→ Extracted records
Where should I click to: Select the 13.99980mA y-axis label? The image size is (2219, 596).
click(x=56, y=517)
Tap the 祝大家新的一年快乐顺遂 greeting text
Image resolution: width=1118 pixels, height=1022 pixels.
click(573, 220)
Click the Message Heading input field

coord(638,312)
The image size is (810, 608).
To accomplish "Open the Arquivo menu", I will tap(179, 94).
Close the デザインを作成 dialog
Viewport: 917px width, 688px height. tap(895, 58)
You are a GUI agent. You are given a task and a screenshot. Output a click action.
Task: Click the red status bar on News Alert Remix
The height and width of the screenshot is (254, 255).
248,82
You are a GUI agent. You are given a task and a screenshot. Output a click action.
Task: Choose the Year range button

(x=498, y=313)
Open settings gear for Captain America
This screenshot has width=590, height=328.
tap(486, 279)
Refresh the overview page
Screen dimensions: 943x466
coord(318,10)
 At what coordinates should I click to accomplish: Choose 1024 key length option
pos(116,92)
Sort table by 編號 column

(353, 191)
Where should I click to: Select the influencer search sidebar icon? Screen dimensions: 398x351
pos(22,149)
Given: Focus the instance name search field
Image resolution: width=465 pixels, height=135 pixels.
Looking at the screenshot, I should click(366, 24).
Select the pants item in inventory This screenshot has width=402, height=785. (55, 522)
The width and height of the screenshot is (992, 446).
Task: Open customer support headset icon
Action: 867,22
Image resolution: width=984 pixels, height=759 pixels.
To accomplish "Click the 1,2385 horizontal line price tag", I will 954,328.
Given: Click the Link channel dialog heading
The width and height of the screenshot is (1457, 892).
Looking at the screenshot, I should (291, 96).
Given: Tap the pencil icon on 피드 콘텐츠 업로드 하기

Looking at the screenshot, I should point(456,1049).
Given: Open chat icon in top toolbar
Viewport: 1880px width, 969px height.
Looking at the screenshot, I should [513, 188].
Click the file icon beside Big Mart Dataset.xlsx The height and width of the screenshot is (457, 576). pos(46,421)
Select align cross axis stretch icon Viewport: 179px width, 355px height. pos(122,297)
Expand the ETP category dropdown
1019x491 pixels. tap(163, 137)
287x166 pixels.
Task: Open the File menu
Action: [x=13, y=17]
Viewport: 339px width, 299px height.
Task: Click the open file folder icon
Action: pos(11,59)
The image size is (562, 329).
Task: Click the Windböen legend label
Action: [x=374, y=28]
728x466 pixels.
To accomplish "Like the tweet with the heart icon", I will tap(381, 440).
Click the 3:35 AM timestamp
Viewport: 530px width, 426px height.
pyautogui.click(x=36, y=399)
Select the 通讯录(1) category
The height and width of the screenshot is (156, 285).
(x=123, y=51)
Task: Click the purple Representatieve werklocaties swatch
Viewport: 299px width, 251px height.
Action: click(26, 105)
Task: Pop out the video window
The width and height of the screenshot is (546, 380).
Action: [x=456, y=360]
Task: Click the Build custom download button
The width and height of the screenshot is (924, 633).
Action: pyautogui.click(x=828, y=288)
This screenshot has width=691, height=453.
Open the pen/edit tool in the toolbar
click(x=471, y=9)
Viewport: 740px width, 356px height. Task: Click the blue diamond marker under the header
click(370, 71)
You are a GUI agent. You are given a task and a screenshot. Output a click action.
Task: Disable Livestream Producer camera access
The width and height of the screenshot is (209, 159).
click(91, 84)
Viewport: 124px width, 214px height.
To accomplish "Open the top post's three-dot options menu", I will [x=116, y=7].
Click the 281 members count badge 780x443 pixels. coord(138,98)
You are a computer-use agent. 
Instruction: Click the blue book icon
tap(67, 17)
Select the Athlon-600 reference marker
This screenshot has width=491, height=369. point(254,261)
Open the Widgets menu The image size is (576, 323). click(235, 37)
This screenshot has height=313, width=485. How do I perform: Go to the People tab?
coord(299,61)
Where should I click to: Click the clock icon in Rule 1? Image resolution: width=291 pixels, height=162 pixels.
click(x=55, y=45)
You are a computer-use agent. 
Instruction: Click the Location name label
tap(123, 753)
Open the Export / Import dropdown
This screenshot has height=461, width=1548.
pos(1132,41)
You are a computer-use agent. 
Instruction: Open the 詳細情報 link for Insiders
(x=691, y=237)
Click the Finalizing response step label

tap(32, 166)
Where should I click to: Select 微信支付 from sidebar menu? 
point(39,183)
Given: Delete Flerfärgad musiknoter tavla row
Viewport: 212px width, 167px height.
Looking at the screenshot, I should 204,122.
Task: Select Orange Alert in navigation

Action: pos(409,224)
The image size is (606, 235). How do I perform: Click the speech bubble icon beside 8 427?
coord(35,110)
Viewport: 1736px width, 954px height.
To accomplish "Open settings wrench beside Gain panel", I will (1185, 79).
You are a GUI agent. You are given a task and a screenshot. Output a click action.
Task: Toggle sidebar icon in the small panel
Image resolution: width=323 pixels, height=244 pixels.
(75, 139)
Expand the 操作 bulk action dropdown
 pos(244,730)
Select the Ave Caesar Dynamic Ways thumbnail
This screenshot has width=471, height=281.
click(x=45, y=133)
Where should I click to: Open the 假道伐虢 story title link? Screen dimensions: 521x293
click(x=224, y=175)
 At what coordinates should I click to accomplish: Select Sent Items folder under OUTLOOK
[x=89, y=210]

→ Work to complete
Look for the word "panel". Copy out every line of the data that has it.

→ Solution
To accomplish "Open settings wrench beside Gain panel", I will (1185, 79).
Task: Toggle sidebar icon in the small panel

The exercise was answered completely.